■ Work required
Starting at the line that contains "Expand the Plugins folder", print every remaining line of the entries, unchanged, and output nothing more.

Stored data entries:
↓

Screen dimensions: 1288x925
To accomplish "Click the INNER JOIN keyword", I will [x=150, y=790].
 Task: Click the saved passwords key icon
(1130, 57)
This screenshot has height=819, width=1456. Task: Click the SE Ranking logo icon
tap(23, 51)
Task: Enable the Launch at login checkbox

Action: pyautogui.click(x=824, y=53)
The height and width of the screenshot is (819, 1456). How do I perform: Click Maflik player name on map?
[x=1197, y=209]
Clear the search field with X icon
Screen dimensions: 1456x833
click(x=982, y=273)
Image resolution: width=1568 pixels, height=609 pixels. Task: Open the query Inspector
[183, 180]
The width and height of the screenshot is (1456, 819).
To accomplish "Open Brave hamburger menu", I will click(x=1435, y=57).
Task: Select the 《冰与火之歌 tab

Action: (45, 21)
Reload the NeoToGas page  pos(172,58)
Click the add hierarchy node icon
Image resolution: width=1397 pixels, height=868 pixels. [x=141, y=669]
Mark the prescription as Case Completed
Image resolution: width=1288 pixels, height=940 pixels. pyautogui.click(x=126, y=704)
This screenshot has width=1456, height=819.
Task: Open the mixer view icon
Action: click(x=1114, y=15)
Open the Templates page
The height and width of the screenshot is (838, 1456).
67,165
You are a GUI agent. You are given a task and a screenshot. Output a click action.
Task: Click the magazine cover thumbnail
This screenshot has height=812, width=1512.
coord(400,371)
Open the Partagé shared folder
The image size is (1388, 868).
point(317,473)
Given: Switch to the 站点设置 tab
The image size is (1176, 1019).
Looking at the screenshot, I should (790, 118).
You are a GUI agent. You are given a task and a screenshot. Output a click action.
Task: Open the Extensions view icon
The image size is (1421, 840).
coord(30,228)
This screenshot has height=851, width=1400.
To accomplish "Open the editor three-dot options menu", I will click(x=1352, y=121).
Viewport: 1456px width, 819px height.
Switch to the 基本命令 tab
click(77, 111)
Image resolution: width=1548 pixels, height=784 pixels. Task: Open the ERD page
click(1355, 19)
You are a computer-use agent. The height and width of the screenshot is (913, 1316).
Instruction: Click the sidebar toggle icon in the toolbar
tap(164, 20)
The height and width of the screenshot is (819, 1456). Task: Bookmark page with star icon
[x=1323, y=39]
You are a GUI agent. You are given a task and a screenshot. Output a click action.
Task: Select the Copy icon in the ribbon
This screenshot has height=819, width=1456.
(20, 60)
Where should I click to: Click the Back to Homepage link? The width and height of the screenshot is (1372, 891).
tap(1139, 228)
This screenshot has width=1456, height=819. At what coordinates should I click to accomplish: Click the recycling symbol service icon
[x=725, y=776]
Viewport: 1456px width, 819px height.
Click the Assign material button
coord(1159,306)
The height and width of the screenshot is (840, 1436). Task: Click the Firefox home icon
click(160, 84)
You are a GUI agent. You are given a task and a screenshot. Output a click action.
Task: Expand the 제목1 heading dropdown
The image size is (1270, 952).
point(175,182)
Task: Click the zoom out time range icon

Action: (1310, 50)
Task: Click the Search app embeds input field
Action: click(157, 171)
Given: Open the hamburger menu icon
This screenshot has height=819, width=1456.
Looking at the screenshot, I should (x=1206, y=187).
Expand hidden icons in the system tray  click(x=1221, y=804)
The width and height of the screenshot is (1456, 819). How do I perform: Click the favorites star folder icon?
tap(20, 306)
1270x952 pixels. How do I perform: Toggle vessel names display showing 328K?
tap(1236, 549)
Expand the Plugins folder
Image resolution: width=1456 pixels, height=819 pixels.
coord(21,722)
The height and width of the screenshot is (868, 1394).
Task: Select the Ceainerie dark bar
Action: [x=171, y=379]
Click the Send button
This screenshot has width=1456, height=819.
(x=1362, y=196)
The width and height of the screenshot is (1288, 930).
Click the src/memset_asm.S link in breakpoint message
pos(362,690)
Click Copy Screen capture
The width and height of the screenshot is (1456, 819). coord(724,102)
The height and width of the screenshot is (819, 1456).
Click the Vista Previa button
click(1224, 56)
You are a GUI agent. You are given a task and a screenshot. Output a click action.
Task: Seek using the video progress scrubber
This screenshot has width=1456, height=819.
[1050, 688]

↑

■ Output
Expand the Plugins folder
Image resolution: width=1456 pixels, height=819 pixels.
coord(21,722)
The height and width of the screenshot is (868, 1394).
Task: Select the Ceainerie dark bar
Action: [x=171, y=379]
Click the Send button
This screenshot has width=1456, height=819.
(x=1362, y=196)
The width and height of the screenshot is (1288, 930).
Click the src/memset_asm.S link in breakpoint message
pos(362,690)
Click Copy Screen capture
The width and height of the screenshot is (1456, 819). coord(724,102)
The height and width of the screenshot is (819, 1456).
Click the Vista Previa button
click(1224, 56)
You are a GUI agent. You are given a task and a screenshot. Output a click action.
Task: Seek using the video progress scrubber
This screenshot has width=1456, height=819.
[1050, 688]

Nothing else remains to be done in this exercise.